• [Exercise objective]: Could you write out all the lines below again, requests included, with every click coordinate in the answers scaled by 1.6 and rounded to a whole number, halves rounding up? Leave the pictures out of your reply.

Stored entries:
::::::
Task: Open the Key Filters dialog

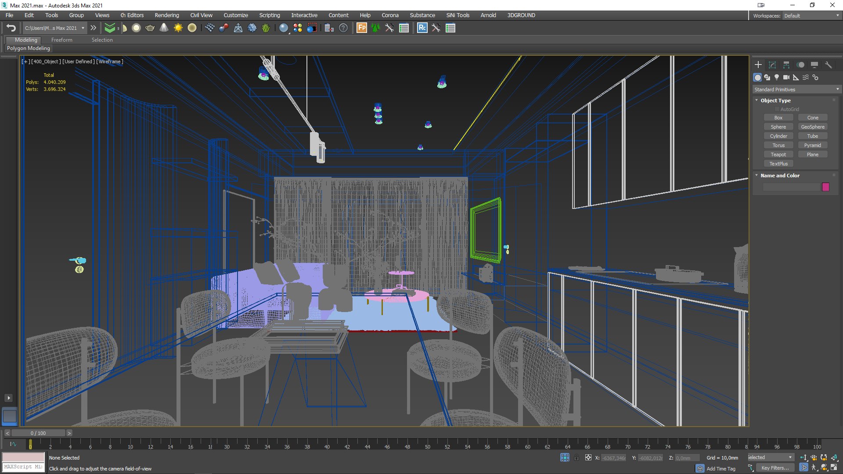Action: click(775, 468)
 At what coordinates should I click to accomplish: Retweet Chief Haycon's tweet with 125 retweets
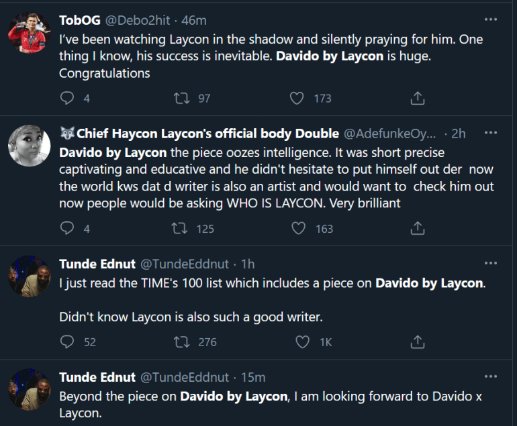pyautogui.click(x=181, y=229)
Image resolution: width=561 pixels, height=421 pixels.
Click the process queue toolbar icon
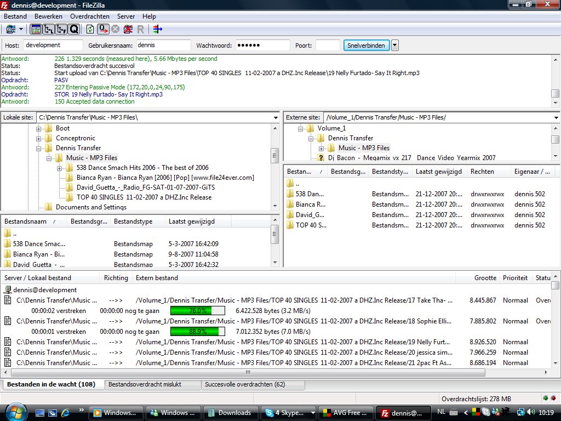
::::::
• [Task output]:
Task: Open the Key Filters dialog

Action: click(1240, 749)
 At what coordinates should I click to accomplish: Retweet Chief Haycon's tweet with 125 retweets
pyautogui.click(x=290, y=366)
Image resolution: width=561 pixels, height=421 pixels.
Click the process queue toolbar icon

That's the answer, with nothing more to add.